__Provided text__.
::::::
Other concerns for parents include finding activities for their kids to do (69%) alongside the financial implications of the long summer holidays (64%) and further periods of isolation (66%).
As a result, the average parent would like to shorten the summer break to just over two-and-a-half weeks.
In fact, more than half of parents with school-aged children would cancel the summer holidays altogether if they had the chance.
CiiTECH CEO Clifton Flack said: “There’s no doubt about it, this summer has been stressful for Brits.
“Additional factors to consider when booking a holiday, a year on and off home-schooling during the pandemic, isolation, financial pressures, or combining home working with childcare have all played a part.
“We’re passionate about developing products that truly help to return a state of equilibrium during these testing and turbulent times.”
Due to last-minute changes in plans as a result of the ever-changing COVID-19 rules, 21% Brits claim they are having to ‘pivot’ and find more local activities to keep themselves entertained.
::::::
__Listed records__.

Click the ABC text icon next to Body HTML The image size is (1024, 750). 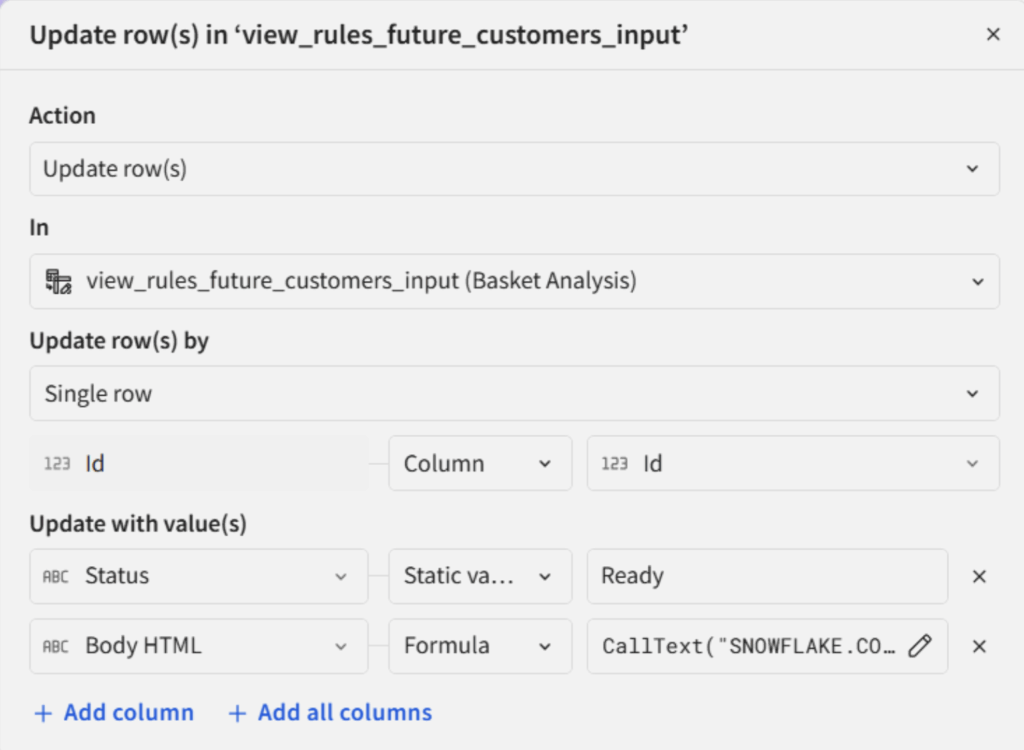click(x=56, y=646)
::::::
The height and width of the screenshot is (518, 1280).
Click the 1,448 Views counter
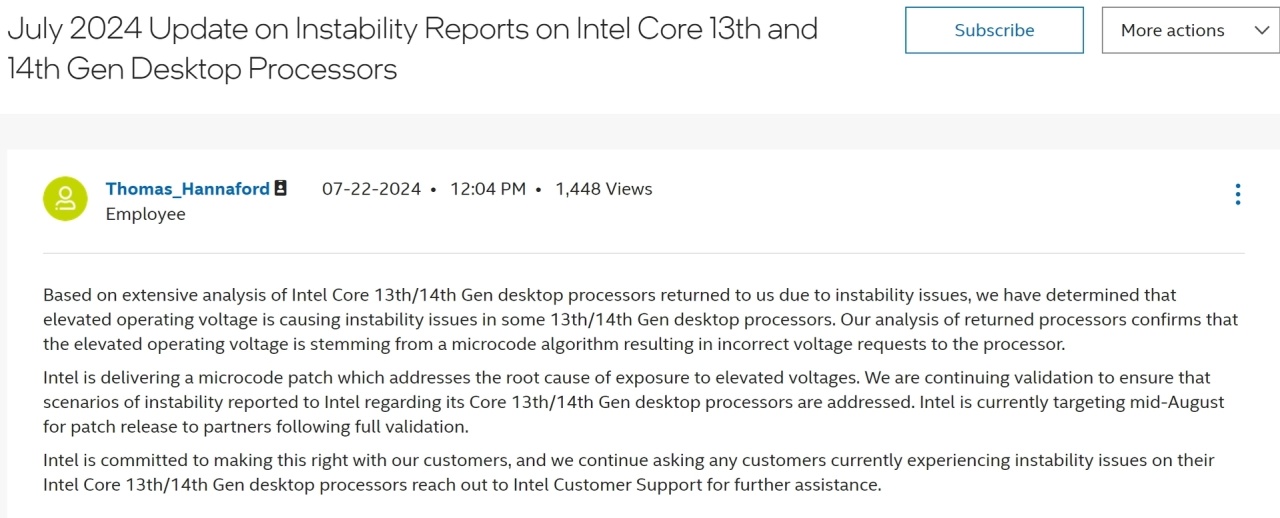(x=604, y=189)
::::::
__Task description__. Continue the text about British parents' summer holiday worries, starting after its final sentence.

__Expected answer__.
However, a fifth claim that a lot of things are fully booked and so they’re left with little to do.
This has resulted in Brits suffering from GOSH – Guilt of the Summer Holidays – as their valuable holiday time is going to waste.
In particular, summer holiday guilt is accentuated for parents with school-aged children, with almost half (49%) saying their main source of guilt during summer holidays comes from their families.
A further 48% are left feeling bad when they see images of other parents on day trips with their kids on social media sites such as Instagram.
School WhatsApp groups are also blamed for making 39% of the parents polled, via OnePoll, feel a sense of anguish.